The threshold of 8 appears to be the critical level for the Forward P/E spread (see below). When the spread surpasses this level, Value stocks tend to outperform Growth stocks. Furthermore, as the spread widens beyond 8, the subsequent 3-year performance of Value stocks becomes increasingly robust- we are there now! This pattern indicates that high valuations of Growth stocks are now presenting potentially relatively undervalued mean reversion opportunities for Value stocks. Importantly, Value tends to benefit from market corrections and Bear Markets.

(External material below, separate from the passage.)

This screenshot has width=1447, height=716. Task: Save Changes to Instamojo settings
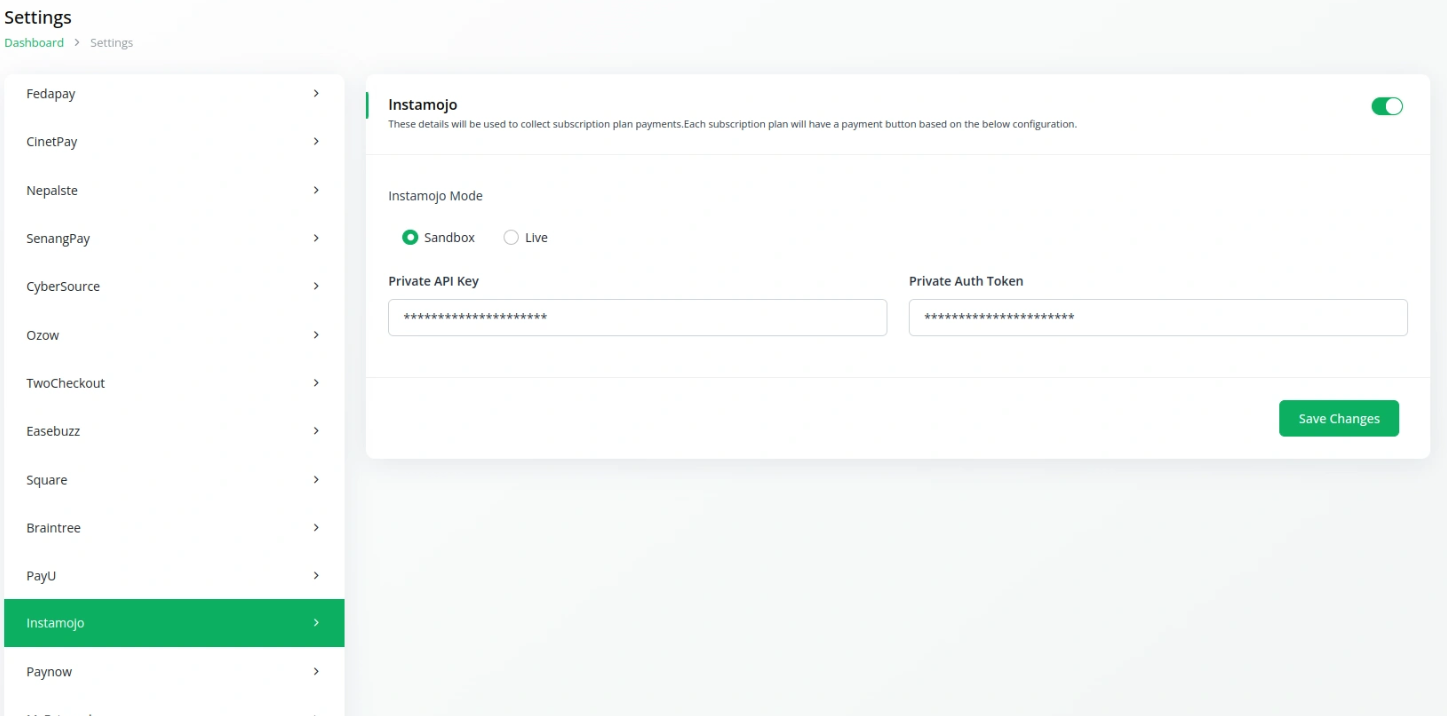[1339, 418]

The historical interplay between value and growth stocks highlights the cyclical nature of market preferences, shaped by macroeconomic cycles & conditions, interest rates, and investor sentiment. With inflation stabilizing but interest rates remaining elevated—and markets pricing in a higher for longer level than initially anticipated—the focus has shifted toward value stocks. These stocks, particularly in sectors like energy, materials, healthcare, and consumer staples, are well-positioned to perform in such an environment due to their strong fundamentals and ability to deliver consistent returns amid tighter financial conditions. Moreover, the rise of artificial intelligence, widely seen as a driver of growth stocks,  adds a transformative layer to this dynamic. AI applications in operational efficiency, cost reduction, and strategic decision-making are increasingly benefiting value stocks as well. This shift not only highlights AI's potential to drive innovation and boost margins but also underscores its ability to reinforce the stability that defines value investing.

Our renewed interest in value stocks underscores their key role in investment strategies. Historical data show that periods of relative undervaluation often precede value stock outperformance, especially during times of sustained high interest rates. As investors seek stability and reliable income, value stocks currently present a compelling opportunity for long-term portfolio diversification and growth.

The insights drawn from these observations are rooted in historical data and established patterns, but the future remains inherently uncertain. Market dynamics are influenced by a myriad of unpredictable factors, including technological advancements, geopolitical events, and changes in consumer behavior. It is important when times are good to consider hedges against volatility and positions that may benefit from a wider range of market outcomes. This type of tactical periodic diversification can create a sound aspect of risk management in an investment strategy.

We're likely entering a period where both growth and value strategies can thrive.  The AI revolution isn't just about tech companies – it's transforming value stocks too. The winners won't only be the companies creating AI technology, but also those using it most effectively to improve their businesses.